The team’s work is published today in Nature Biotechnology. In their report, the researchers write: “Large single-cell atlases are now routinely generated to serve as references for analysis of smaller-scale studies. Yet learning from reference data is complicated by batch effects between datasets, limited availability of computational resources and sharing restrictions on raw data.”
These batch effects arise because these datasets are typically comprised by different laboratories who may be using different protocols.
“Data-integration methods are typically used to overcome these batch effects in reference construction,” note the authors, but this process requires access to all the relevant data, which may be a complex legal process.

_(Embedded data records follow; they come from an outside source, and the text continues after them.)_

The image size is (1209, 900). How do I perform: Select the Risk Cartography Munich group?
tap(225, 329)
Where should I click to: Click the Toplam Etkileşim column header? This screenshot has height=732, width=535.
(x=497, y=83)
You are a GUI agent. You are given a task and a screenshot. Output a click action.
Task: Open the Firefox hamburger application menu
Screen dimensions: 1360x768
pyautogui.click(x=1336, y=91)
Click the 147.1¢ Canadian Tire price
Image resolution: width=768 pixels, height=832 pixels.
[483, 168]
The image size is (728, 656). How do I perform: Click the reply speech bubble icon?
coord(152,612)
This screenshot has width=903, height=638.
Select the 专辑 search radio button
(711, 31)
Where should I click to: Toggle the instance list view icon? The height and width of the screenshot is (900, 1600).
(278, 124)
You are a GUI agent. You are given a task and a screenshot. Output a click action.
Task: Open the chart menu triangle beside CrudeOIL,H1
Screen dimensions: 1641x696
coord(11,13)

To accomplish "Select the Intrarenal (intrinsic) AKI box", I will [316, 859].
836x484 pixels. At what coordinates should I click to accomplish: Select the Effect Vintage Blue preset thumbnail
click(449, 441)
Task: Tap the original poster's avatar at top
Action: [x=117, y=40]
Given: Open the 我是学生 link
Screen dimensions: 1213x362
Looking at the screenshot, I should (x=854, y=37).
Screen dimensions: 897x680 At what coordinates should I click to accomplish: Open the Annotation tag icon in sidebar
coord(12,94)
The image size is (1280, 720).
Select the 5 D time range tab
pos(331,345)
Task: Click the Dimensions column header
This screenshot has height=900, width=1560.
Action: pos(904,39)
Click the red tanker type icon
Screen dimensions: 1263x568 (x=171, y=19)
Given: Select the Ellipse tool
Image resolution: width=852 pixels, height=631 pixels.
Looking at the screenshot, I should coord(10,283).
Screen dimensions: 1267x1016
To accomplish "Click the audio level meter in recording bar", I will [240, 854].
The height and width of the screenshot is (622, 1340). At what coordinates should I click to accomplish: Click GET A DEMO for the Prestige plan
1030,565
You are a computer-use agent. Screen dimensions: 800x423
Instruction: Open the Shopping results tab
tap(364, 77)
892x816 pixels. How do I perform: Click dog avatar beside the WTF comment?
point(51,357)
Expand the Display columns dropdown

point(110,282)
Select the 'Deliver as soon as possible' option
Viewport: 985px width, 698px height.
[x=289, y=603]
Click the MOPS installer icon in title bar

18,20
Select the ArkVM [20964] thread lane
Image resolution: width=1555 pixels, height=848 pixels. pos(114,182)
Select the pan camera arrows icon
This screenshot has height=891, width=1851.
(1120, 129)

Further, actually analyzing and integrating this data typically requires a lot of time and sophisticated informatics resources. “Traditional data-integration methods consider any perturbation between datasets that affects most cells as a technical batch effect, but biological perturbations may also affect most cells,” writes the team.
As a result, they say, most conventional approaches are not up to the task of productively using these atlases.
In one key example, the researchers applied scArches to study COVID-19 in several lung bronchial samples. They compared the cells of COVID-19 patients to healthy references using single-cell transcriptomics. The algorithm was able to separate diseased cells from the references, for both mild and severe COVID-19 cases. Biological variation between patients did not affect the quality of the mapping process.
“Our vision is that in the future we will use cell references as easily as we nowadays do for genome references. In other word, if you want to bake a cake, you usually do not want to try coming up with your own recipe – instead you just look one up in a cookbook. With scArches, we formalize and simplify this lookup process,” says Fabian Theis, who is Director of the Institute of Computational Biology at the Helmholtz Zentrum in Munich and Coordinator of the Helmholtz Artificial Intelligence Cooperation Unit (Helmholtz AI).
Reference datasets can help researchers understand the influences of aging, environment and disease on a cell – and ultimately diagnose and treat patients better. Yet, as the authors point out, single-cell datasets may contain measurement errors (batch effect), the global availability of computational resources is limited, and the sharing of raw data is often legally restricted.
In this publication, they reported studies from mouse brain, pancreas, immune, and whole-organism atlases, to show that scArches “preserves biological state information while removing batch effects, despite using four orders of magnitude fewer parameters than de novo integration.”